My guess it that the majority simply assumed that it must be the case that subsidized demand response will behave like unsubsidized demand response would have behaved but for the restraints of state retail ratemaking practices.

Fisher’s conclusion quotes Bastiat to good effect:

The economists and the FERC minority make valid points – get incentives right, examine unseen or unintended consequences (regulatory rent-seeking, gaming, the stifling of new generation), and don’t provide any “free” lunches.

Sadly for the economists, the Administrative Procedure Act sets a low bar for “reasoned decision-making,” meaning the Court of Appeals would have to find FERC’s ruling “arbitrary and capricious,” etc., to order reconsideration. Further, the DC Circuit has a penchant for explicitly granting agencies like FERC Chevron deference, which means it substantially defers to agency interpretation, especially on nuanced or ambiguous issues.

It strikes me, though, that the FERC majority would do well to return to “textbook economic analysis” on this issue, and I would recommend Bastiat as one of the textbooks.

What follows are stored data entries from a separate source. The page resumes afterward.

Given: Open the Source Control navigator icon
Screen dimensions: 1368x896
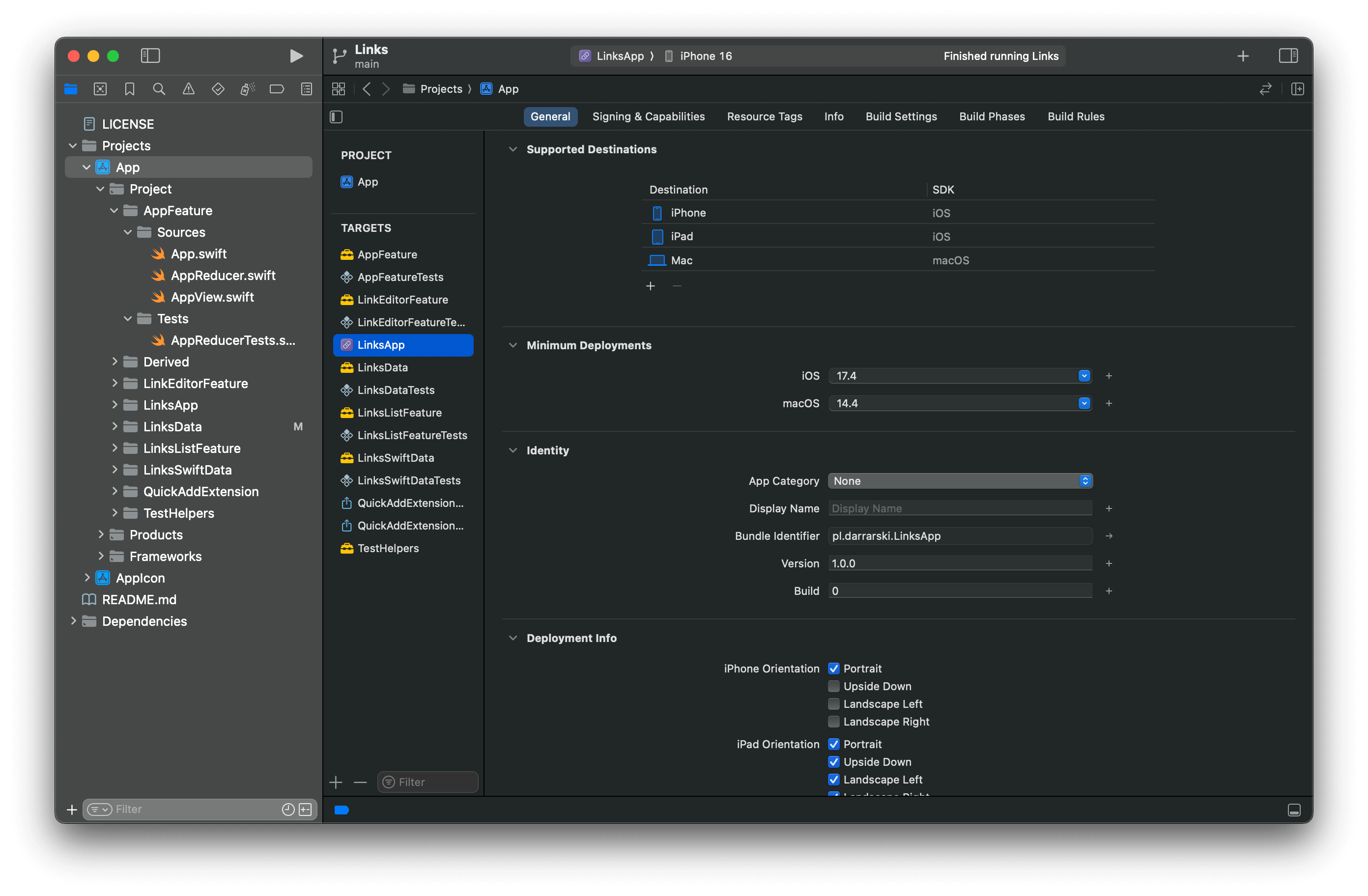Looking at the screenshot, I should (x=100, y=89).
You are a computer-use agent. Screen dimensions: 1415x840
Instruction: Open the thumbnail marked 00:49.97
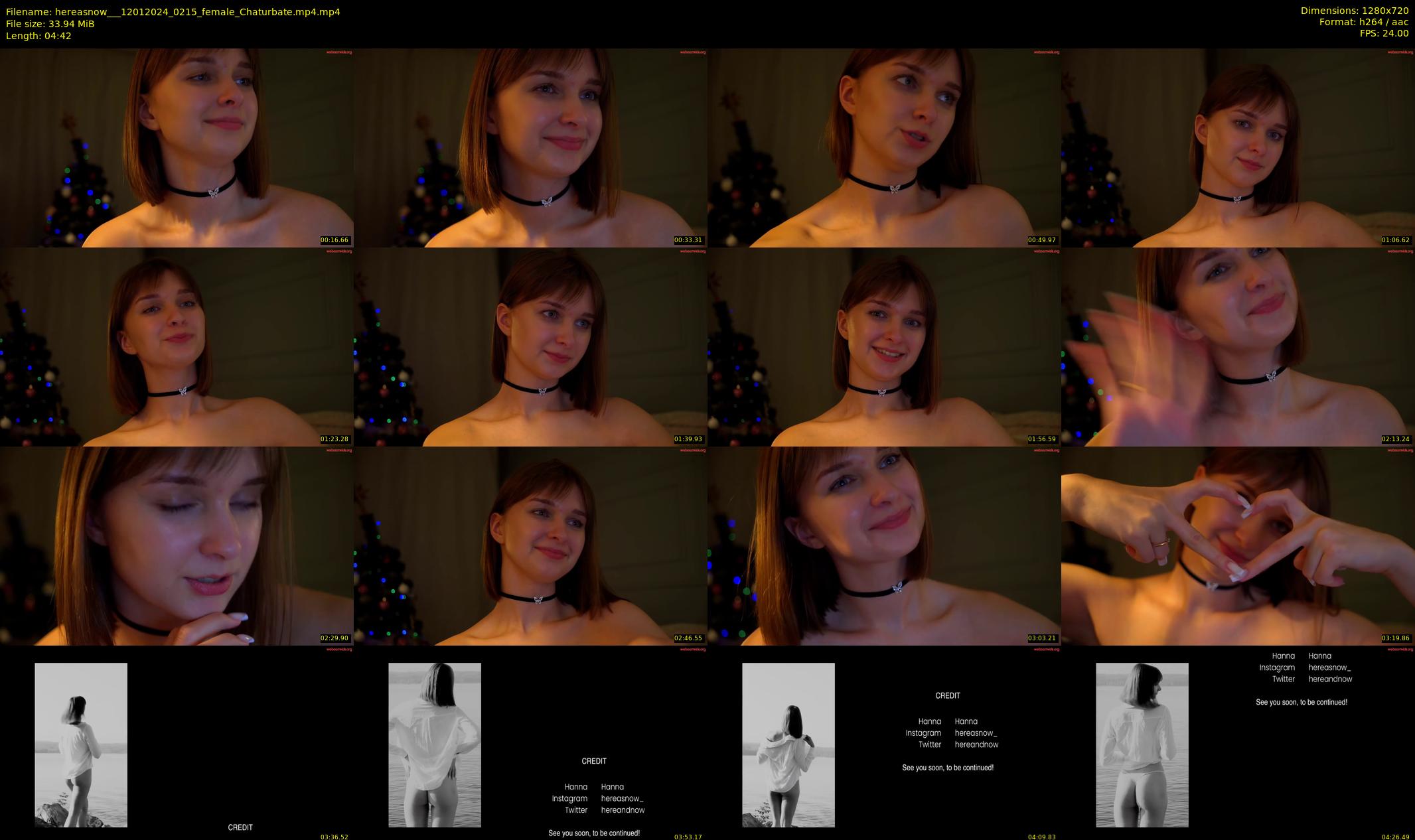tap(884, 147)
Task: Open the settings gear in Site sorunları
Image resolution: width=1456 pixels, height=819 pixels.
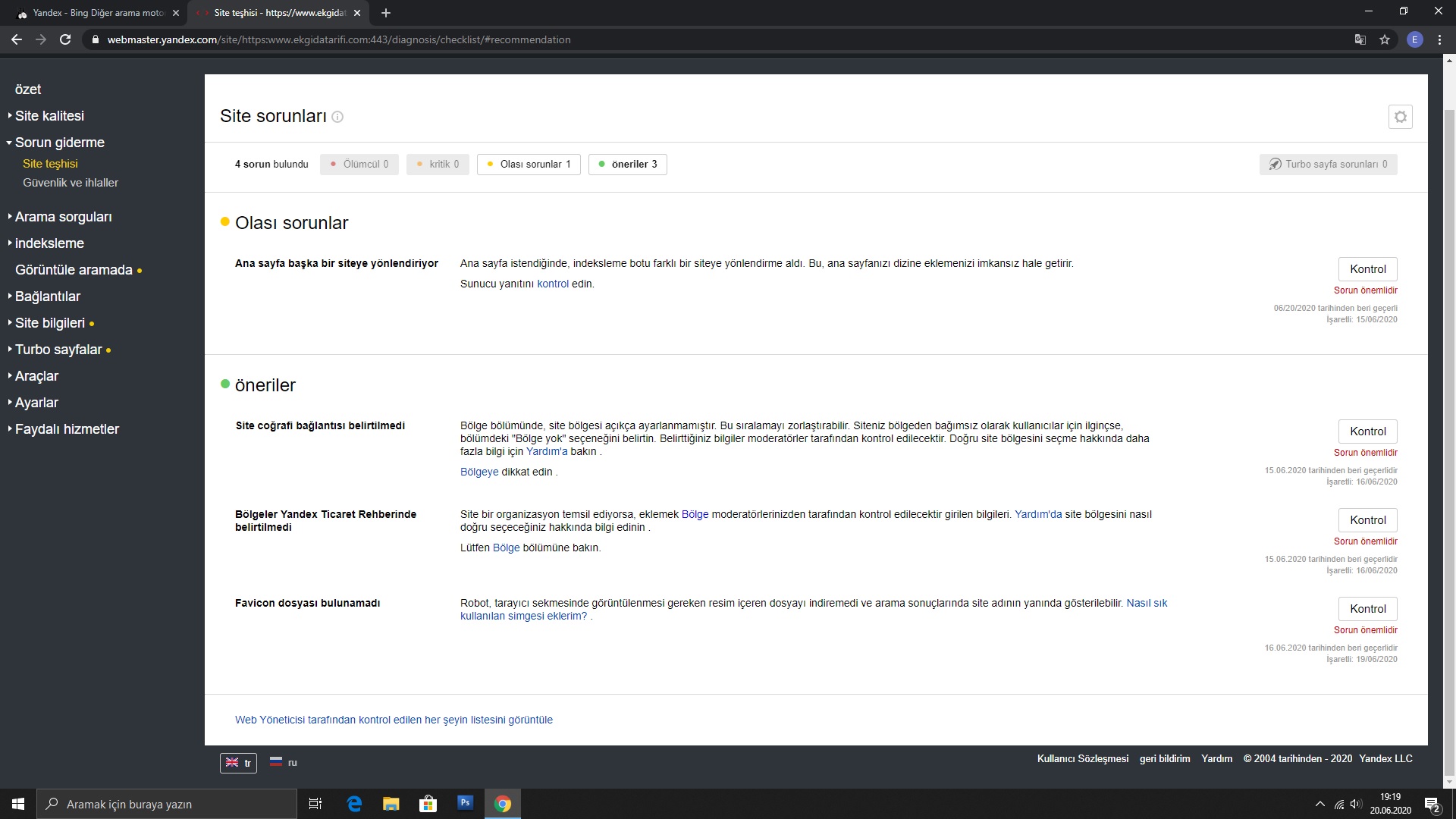Action: tap(1400, 117)
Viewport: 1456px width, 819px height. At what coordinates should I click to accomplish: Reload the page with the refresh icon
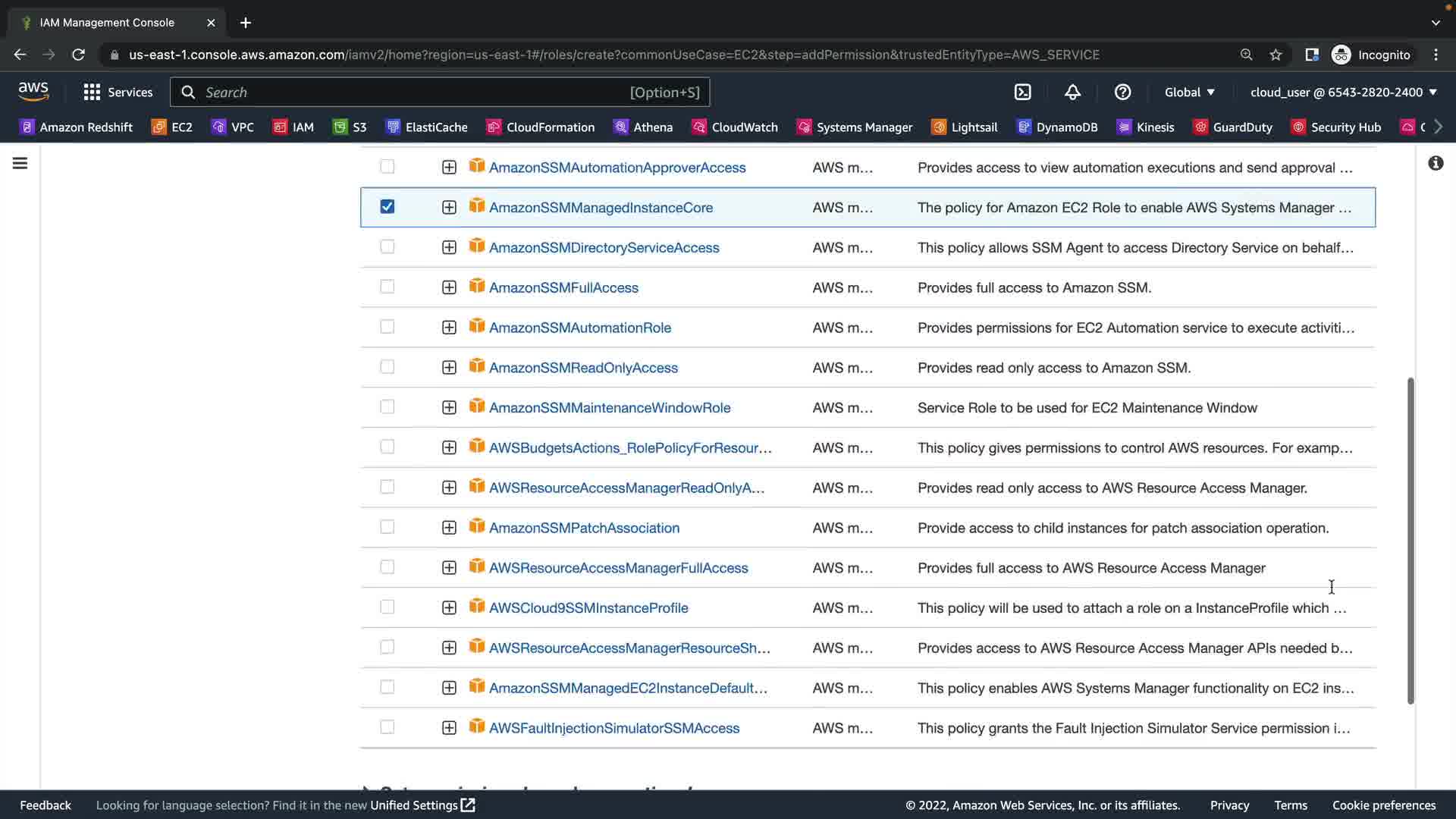coord(78,55)
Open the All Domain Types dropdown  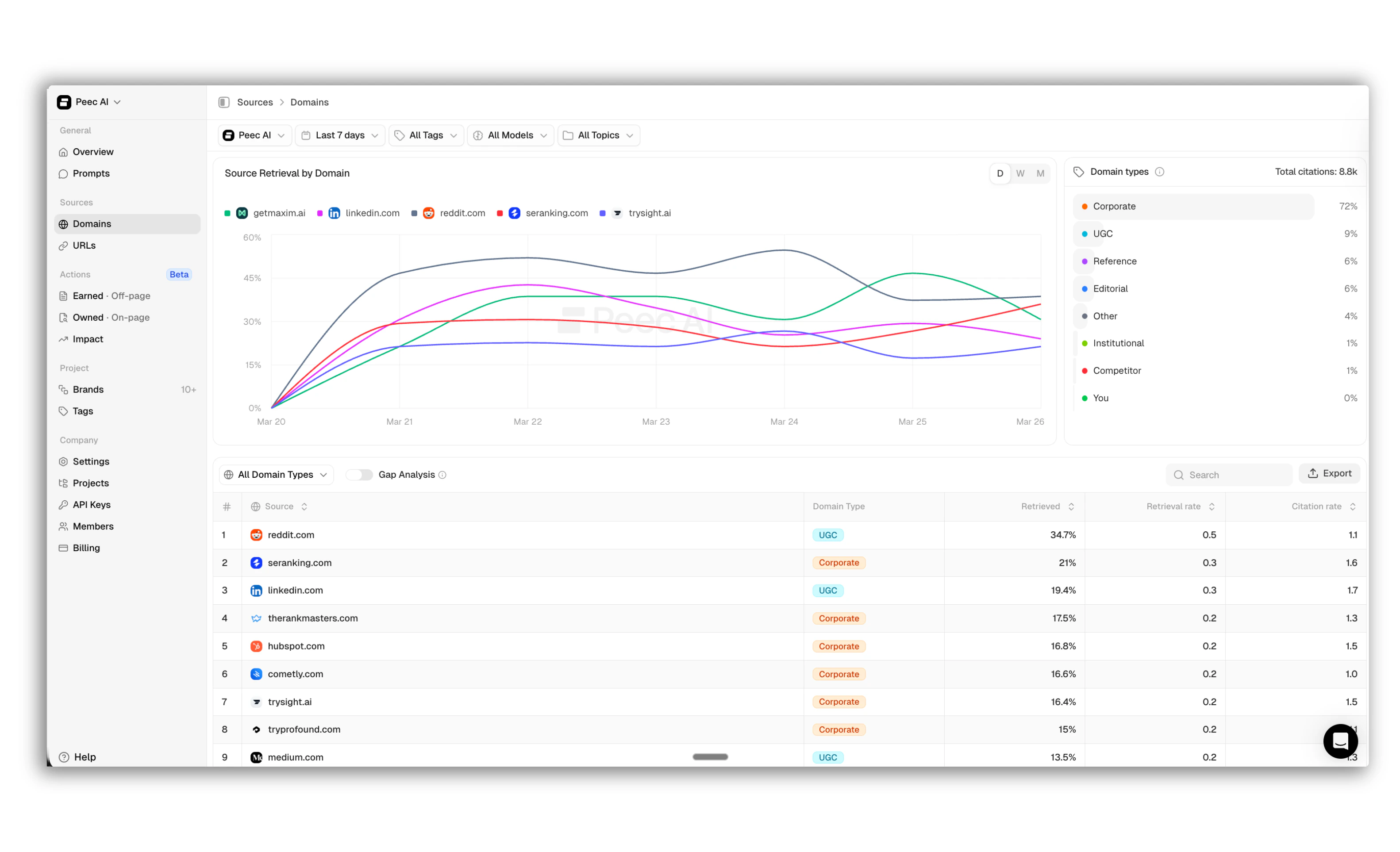coord(276,475)
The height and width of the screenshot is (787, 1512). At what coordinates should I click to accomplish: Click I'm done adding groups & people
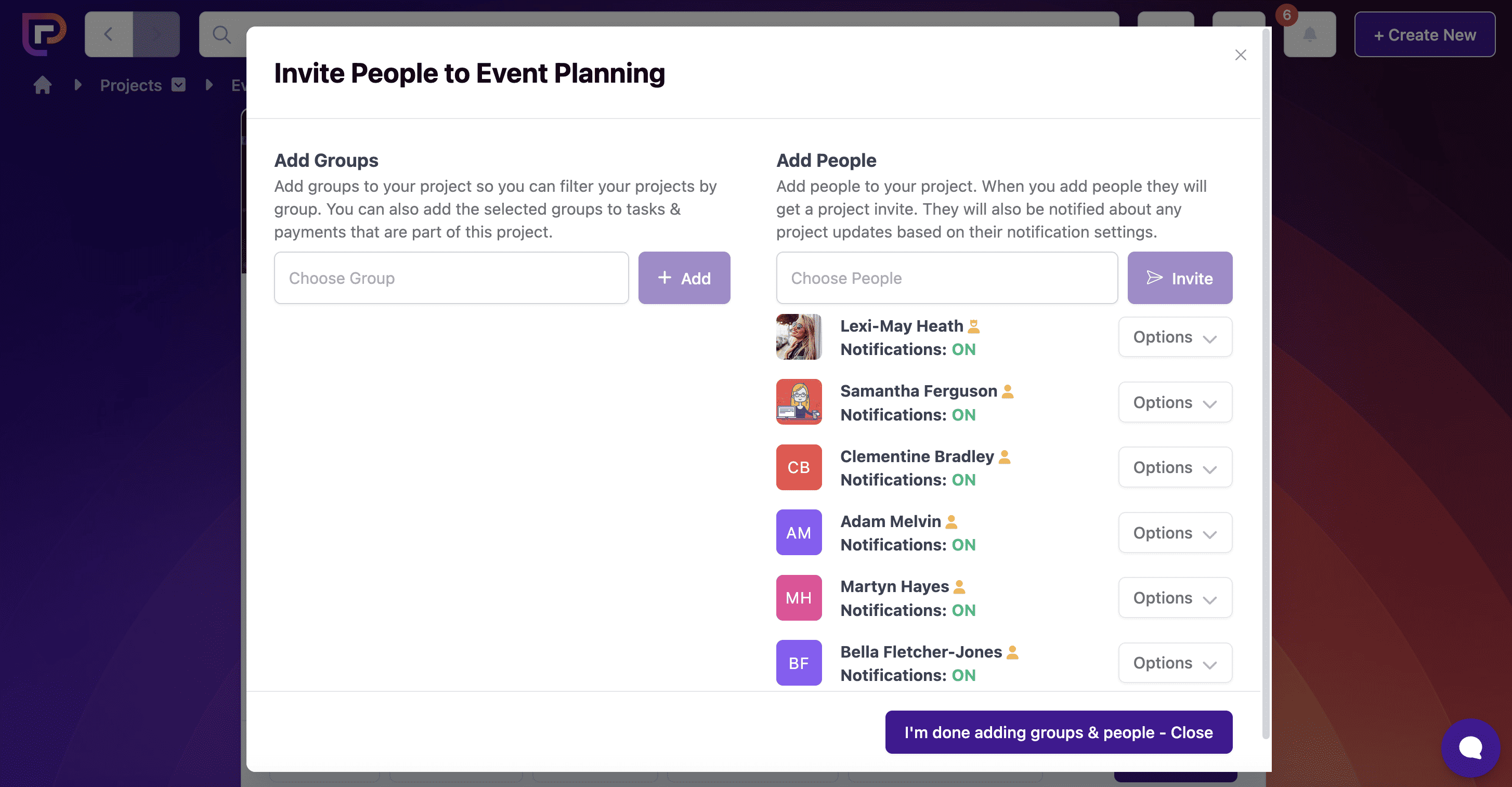1058,732
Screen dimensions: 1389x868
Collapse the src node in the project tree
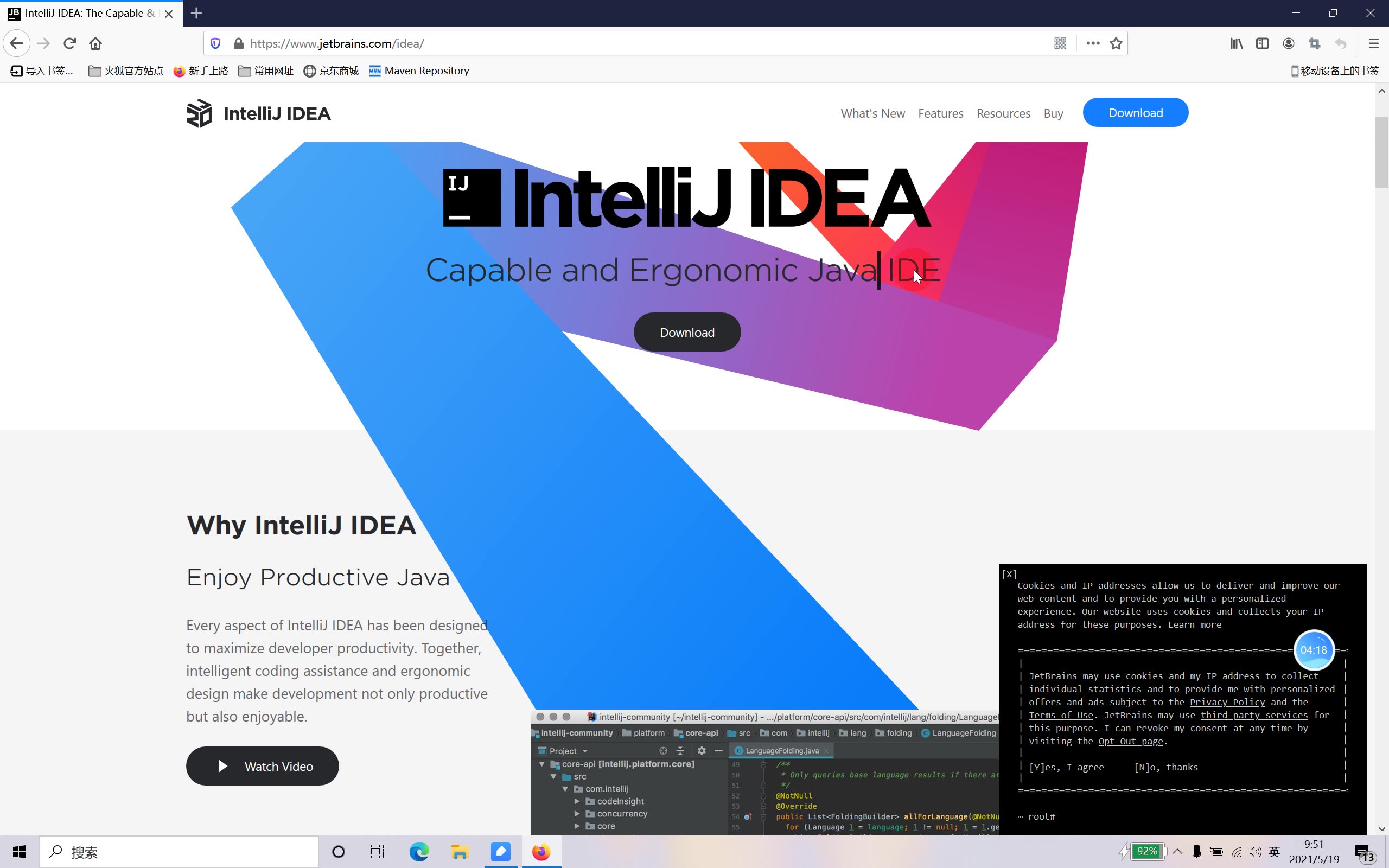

As Bastiat said in 1848:

“[N]ot to know political economy is to allow oneself to be dazzled by the immediate effect of a phenomenon; to know political economy is to take into account the sum total of all effects, both immediate and future.”

Demand response is the next new thing. It may have very positive effects now and in the future, but in the case of the FERC Order Nos. 745 and 745-A, the agency let itself be dazzled by the immediate effects and pulled into a misguided policy.

I’ve left out quite a bit of Fisher’s analysis and cut out the useful links, so please do go read the whole thing.

1 thought on “‘Demand Response’ in Electricity: Economists Vs. FERC on (Over)Pricing”

  1. I am hoping you will continue to explore this topic further especially as regards the unique case of the Texas grid and the large amount of subsidized wind which is killing conventional producers in the spring and fall. Their respond is to demand their own subsidy or they claim they will have to refrain from investing from additional generation in the state.